Es war ein Ehepaar mittleren Alters, das sie bisher noch nicht im Café gesehen hatte.
„Wir möchten gern frühstücken. Sie haben doch sicher einige verschiedene Varianten anzubieten oder?“, fragte der Herr.
„Aber gewiss“, bestätigte ihm Annett freundlich und reichte ihm eine Karte vom Nachbartisch, schlug sie auf und zeigte ihm das Frühstücksangebot.
„Ah ja, vielen Dank.“
„Schauen Sie sich in aller Ruhe die Karte an, ich komme gleich wieder“, versprach Annett und ging noch einmal in die Küche, um dort nach dem Rechten zu sehen. Christine war gerade dabei, die Spülmaschine zu füllen.
Inzwischen war das kleine Café schon ziemlich voll geworden.
„Die Herrschaften vom Tisch 8 haben viermal je ein großes Bauernfrühstück bestellt“, informierte sie ihre Chefin.
„Kannst Du Dich bitte um die Eier kümmern?“
„Natürlich, sofort.“
Bei allem Verständnis für den Kummer von Frau Sieveking, der normale Cafébetrieb musste schließlich weiter gehen. Also stellte Annett sich an den Herd, nahm die Eier aus dem Kühlschrank und machte sich an die Zubereitung. Sie wusste, gerade die Frühstücksgäste schätzten es, wenn sie nicht allzu lange auf ihre Bestellung warten mussten. Nachdem sie den Herrschaften ihr bestelltes Frühstück serviert hatte, sah sie noch einmal nach Frau Sievers. Die hatte inzwischen ihren Kaffee ausgetrunken und auch ihr Brötchen aufgegessen. Vincent lag noch immer schnurrend neben ihr.
„Wie sieht es aus? Haben Sie sich etwas gestärkt?“, fragte Annett und Frau Sieveking nickte.
„Ja, danke. Ich glaube, jetzt könnten Sie mir ein Taxi rufen, wenn es Ihnen nichts ausmacht“, bat sie.
„Natürlich nicht“, antwortete Annett und zückte gleich ihr Handy. Die Nummer eines Taxiunternehmens in der Innenstadt hatte sie im Kopf. Man versprach ihr, dass sofort ein Kollege losfahren würde.
„Aber melden Sie sich bitte im Café, damit Frau Sieveking nicht auf der Straße auf Sie warten muss“, sagte sie.
Und auch das wurde ihr zugesichert.
„Vielen Dank, Sie sind immer so fürsorglich“, meinte Frau Sieveking.

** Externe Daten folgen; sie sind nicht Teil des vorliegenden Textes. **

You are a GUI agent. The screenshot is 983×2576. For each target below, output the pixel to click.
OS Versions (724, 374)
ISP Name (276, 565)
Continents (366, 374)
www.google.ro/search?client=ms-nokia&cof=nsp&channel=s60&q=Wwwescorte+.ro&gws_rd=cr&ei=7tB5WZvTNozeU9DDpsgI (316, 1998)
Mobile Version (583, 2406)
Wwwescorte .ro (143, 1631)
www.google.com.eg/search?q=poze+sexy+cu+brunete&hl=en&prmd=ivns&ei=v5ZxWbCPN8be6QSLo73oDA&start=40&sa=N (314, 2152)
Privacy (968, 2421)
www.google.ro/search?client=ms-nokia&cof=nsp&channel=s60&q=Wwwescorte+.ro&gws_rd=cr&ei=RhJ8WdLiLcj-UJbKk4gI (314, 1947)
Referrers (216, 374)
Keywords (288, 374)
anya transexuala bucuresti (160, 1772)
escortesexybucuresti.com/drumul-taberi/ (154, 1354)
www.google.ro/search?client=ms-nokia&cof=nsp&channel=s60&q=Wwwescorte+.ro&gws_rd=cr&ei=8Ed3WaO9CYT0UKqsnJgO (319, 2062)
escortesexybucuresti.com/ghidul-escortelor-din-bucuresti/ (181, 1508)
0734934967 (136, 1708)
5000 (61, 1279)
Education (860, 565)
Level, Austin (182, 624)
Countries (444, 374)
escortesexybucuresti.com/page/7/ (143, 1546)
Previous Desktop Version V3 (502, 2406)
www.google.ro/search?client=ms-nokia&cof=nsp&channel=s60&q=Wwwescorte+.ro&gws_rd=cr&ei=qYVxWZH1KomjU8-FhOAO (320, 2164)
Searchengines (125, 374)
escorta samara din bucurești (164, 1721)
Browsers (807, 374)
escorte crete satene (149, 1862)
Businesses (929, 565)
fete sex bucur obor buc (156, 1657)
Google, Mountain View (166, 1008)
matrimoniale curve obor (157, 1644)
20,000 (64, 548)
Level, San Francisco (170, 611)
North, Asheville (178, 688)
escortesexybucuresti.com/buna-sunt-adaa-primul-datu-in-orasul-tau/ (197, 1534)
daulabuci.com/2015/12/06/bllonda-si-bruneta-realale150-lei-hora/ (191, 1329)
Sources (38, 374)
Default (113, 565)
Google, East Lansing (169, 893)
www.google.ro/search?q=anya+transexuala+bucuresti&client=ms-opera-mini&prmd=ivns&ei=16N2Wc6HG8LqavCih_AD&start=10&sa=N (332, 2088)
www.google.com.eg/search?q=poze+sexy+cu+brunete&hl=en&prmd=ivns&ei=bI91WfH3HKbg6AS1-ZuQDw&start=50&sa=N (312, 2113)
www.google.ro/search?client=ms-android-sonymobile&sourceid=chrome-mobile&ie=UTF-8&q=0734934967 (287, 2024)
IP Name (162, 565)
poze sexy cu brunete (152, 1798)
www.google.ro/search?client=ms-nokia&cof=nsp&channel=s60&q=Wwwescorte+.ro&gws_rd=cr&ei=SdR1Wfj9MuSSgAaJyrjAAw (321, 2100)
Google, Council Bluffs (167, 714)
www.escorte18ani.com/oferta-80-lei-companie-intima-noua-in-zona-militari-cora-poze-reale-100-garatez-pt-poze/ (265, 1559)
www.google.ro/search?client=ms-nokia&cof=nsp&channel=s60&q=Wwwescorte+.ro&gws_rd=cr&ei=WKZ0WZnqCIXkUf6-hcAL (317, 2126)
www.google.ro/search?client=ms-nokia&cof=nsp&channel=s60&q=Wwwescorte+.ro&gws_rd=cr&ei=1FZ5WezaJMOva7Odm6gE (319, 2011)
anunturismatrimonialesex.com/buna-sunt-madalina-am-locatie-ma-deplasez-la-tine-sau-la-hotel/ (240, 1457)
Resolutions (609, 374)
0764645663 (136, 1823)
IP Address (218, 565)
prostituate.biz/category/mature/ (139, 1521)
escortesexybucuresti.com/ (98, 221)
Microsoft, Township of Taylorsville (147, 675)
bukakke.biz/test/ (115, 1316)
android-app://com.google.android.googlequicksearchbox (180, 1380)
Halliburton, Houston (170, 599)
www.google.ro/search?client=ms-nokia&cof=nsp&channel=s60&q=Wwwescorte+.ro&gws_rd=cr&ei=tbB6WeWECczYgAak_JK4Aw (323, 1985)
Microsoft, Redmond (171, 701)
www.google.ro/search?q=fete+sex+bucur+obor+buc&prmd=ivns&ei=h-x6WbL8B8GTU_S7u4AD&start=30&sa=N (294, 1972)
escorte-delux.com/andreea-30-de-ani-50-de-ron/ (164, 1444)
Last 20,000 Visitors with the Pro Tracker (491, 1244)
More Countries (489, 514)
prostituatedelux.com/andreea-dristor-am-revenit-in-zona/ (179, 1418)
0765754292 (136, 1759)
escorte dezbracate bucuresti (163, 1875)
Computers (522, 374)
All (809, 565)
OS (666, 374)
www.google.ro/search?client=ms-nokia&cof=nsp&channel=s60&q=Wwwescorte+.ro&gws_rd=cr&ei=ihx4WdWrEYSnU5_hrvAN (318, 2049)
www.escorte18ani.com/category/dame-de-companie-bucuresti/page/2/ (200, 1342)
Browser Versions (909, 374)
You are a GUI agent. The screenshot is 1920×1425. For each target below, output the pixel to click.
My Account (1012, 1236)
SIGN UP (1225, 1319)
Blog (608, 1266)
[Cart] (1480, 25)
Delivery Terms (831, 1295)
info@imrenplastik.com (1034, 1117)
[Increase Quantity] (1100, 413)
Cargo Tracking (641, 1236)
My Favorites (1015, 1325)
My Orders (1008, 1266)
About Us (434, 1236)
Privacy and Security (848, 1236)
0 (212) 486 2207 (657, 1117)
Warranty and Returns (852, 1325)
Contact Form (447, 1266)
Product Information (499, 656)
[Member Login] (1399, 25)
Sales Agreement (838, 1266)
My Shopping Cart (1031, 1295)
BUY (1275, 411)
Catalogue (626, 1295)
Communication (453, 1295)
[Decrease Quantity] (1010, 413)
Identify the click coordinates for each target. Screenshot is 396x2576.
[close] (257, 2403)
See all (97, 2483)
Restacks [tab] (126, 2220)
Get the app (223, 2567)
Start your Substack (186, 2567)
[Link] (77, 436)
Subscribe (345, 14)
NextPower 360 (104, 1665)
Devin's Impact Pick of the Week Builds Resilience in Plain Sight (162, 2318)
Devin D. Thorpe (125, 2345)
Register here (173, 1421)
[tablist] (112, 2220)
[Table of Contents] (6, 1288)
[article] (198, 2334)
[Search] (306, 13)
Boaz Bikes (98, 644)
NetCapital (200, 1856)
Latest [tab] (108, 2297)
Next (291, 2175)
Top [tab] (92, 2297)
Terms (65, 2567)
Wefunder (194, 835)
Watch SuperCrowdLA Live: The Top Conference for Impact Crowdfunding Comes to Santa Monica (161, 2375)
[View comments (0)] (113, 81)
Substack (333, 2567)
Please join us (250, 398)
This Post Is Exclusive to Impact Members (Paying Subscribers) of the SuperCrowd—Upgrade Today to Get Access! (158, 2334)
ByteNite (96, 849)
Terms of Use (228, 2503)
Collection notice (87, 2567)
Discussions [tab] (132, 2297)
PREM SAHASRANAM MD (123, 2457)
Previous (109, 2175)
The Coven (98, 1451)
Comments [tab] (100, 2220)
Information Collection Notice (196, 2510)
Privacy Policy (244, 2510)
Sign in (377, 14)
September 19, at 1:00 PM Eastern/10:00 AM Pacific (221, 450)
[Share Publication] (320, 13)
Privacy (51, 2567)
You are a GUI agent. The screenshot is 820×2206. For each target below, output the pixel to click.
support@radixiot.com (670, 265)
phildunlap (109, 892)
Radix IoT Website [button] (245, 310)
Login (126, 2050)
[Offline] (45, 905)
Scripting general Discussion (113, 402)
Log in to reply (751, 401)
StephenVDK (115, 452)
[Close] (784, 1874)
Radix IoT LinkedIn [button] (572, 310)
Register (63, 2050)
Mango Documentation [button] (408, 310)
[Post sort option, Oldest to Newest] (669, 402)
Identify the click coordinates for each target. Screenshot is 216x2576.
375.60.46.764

Dann wollte sie bezahlen und gab Annett bei der Gelegenheit ein ganz besonders großzügiges Trinkgeld.
„Aber Frau Sieveking, das ist doch nicht nötig“, bedankte sich Annett, doch die alte Dame schüttelte den Kopf.
„Nein, nein, das ist heute durchaus in Ordnung“, versicherte sie. „Sie haben mir wirklich sehr geholfen und mir Mut gemacht. Ich hoffe nur, im Krankenhaus erwartet mich nun keine allzu böse Überraschung!“
„Aber nein, Das glaube ich nicht“, antwortete Annett und trug ihr auf, Frau Hachmeister herzlich von ihr zu grüßen und ihr gute Besserung zu wünschen.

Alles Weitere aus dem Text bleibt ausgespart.